The intent behind the query in our world of marketers still holds some similarities to the phrases original intended use.  We see understanding intent as covering these things

Understanding the Clients ‘Success’: and this cannot be revenue.  Revenue targets, budgets and fiscal responsibility will come up – trust me, but very rarely do we spend enough time with the client understanding action and emotion quotient success.  Understanding these levels of success now aid you in starting to form your intelligent communication strategy.  Intelligent and effective conversation cannot start off with a dollar figure.  Could you imagine “Hello.

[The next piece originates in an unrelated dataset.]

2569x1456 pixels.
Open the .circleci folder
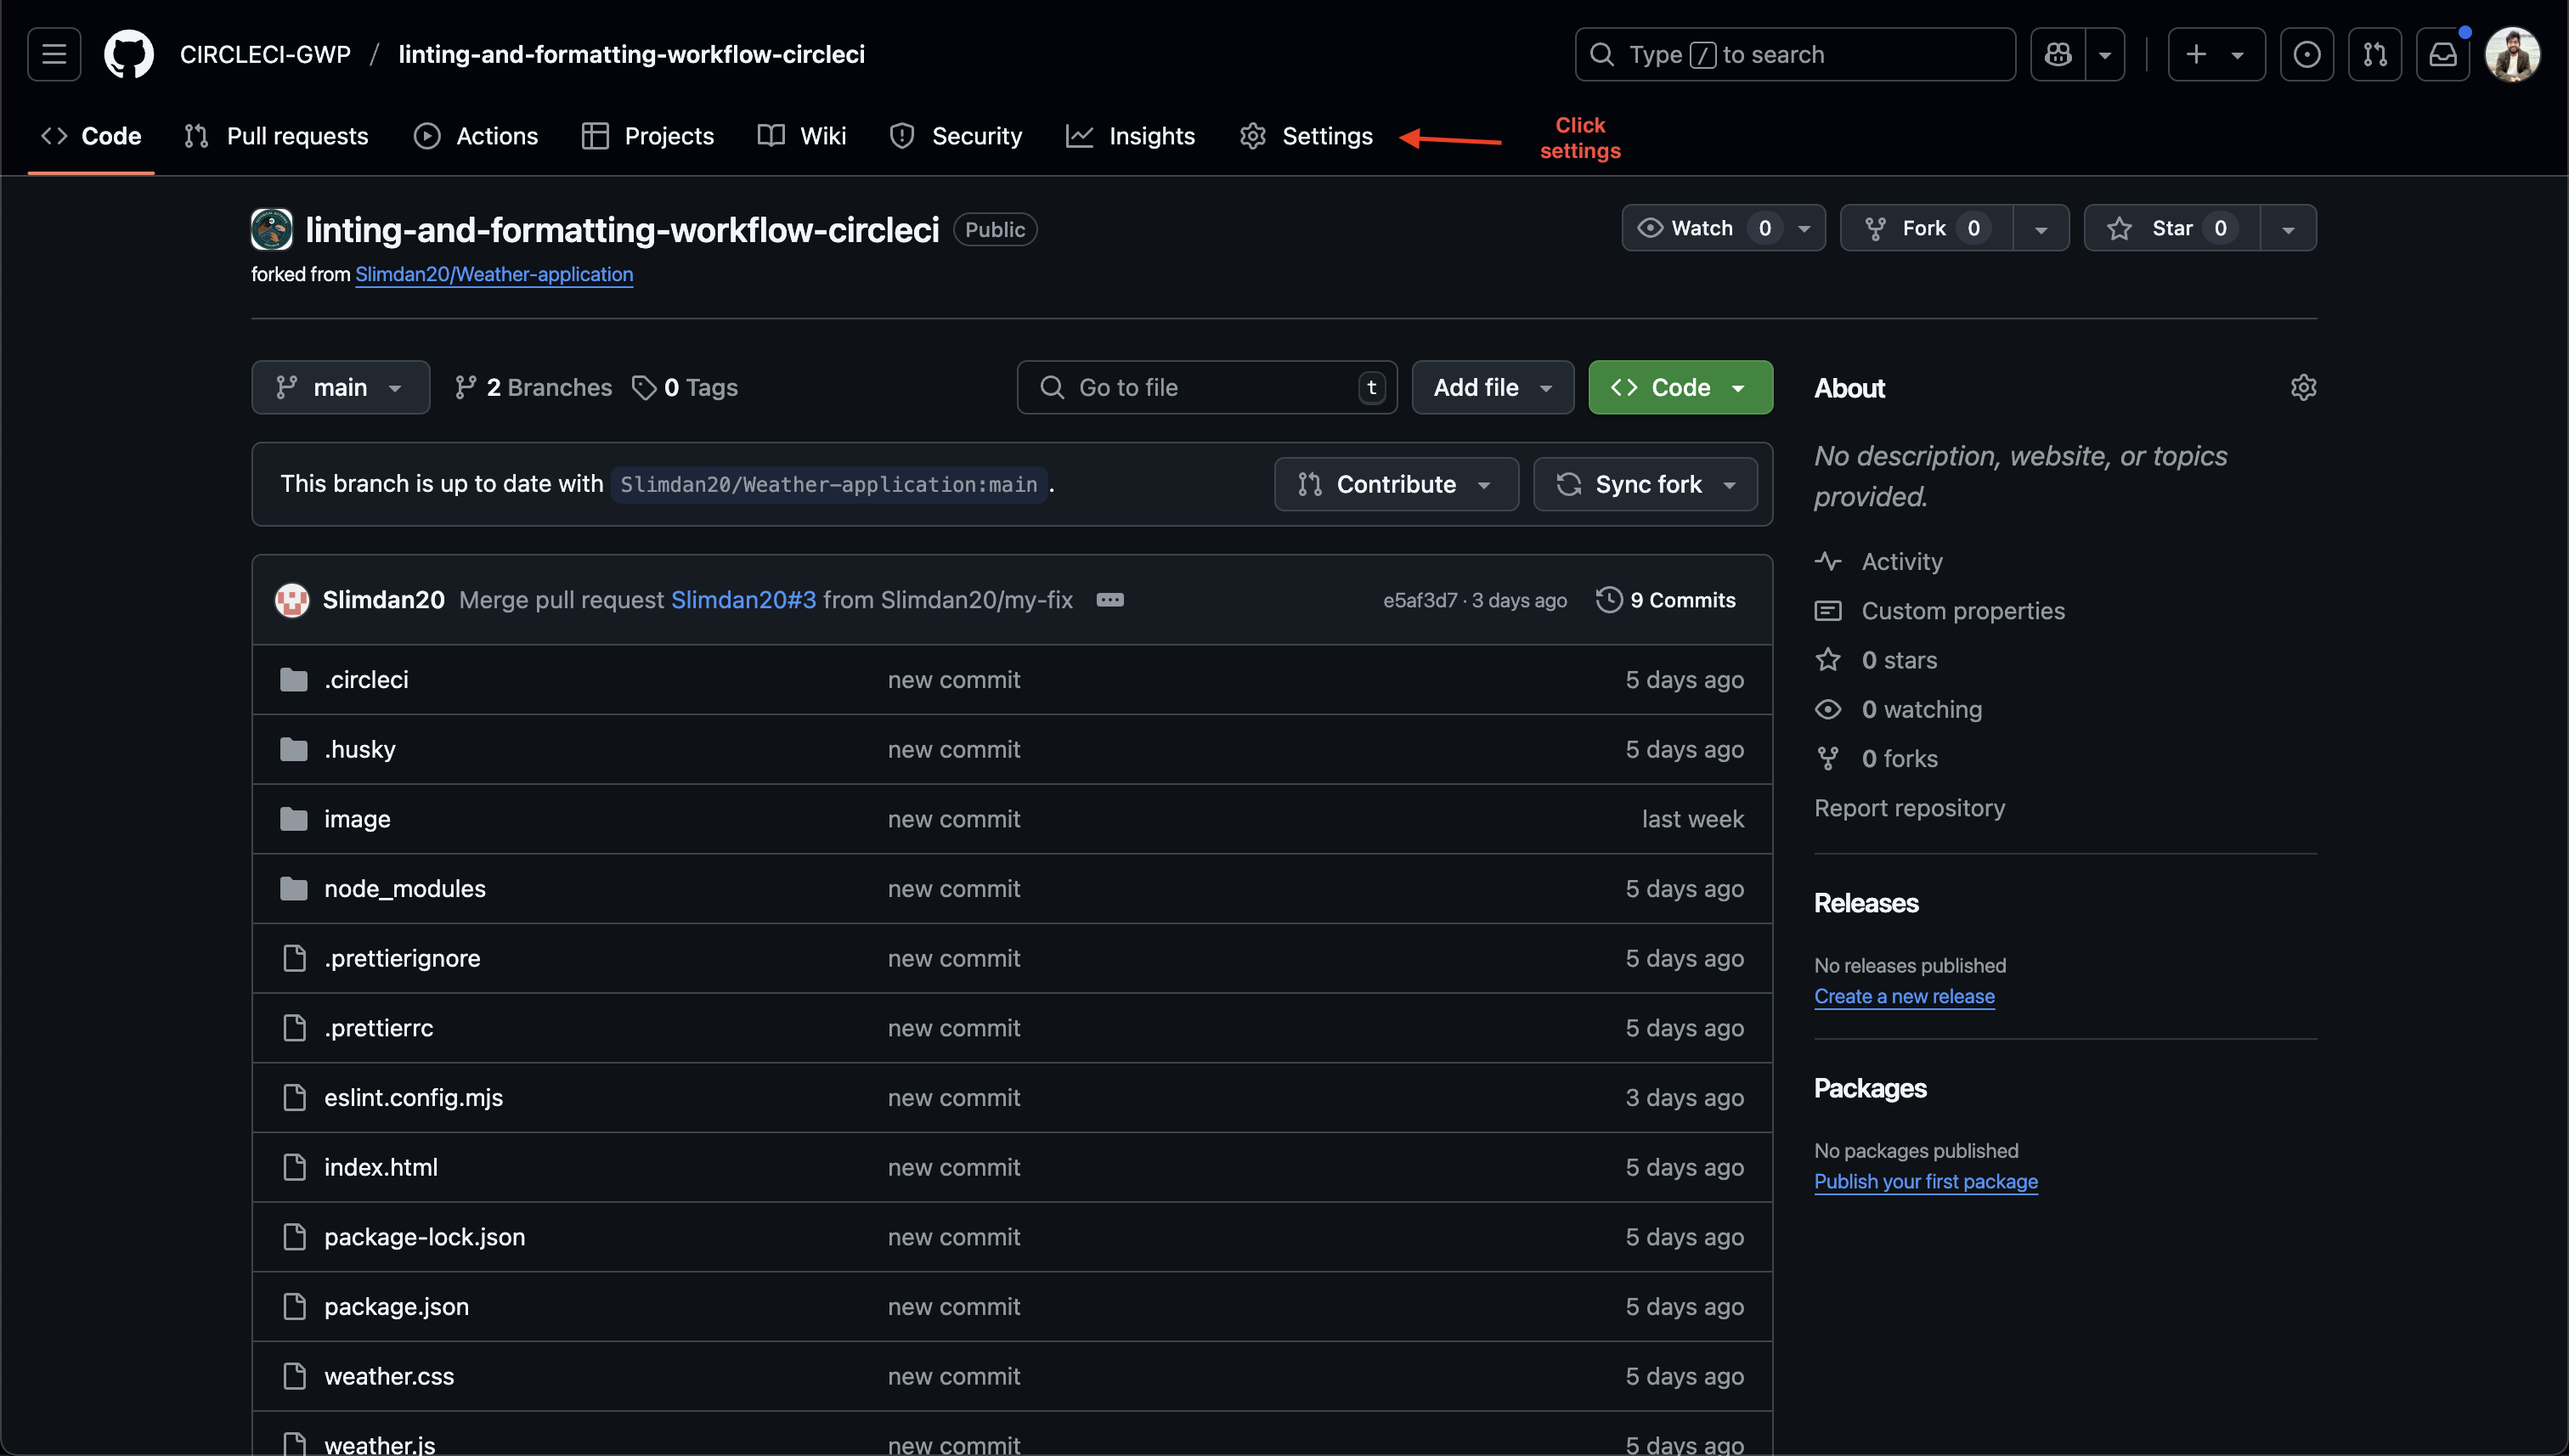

We’re company x and we’re a fortune 500 company with annual revenues currently sitting at 125 million and our goal this year is to see an increase by 7 points.  We want you to buy our clothes because they are cool and will make you cool too”.  Yes, we know the example above is pretty crass, but when our conversation starts off in a random state (not specific to the audience segment), with campaign goals focusing on the wrong success quotients, it might as well sound like the above.

Understanding the Passions: of your clients audience.  What they naturally take interest in, based on where and how they spend their time and the things they are most engaged with.  Here too, you now start to form the beginnings of intelligent conversation, as you can draw on specifics of the audience and their lives.

This business of personalizing the query to understand, more deeply, the intent of the individual behind it will never change.  It’s one of the basics in effective communication and relationship building.  The unfortunate thing is that so much of us get caught up in the ‘doing’ and neglect the ‘listening’.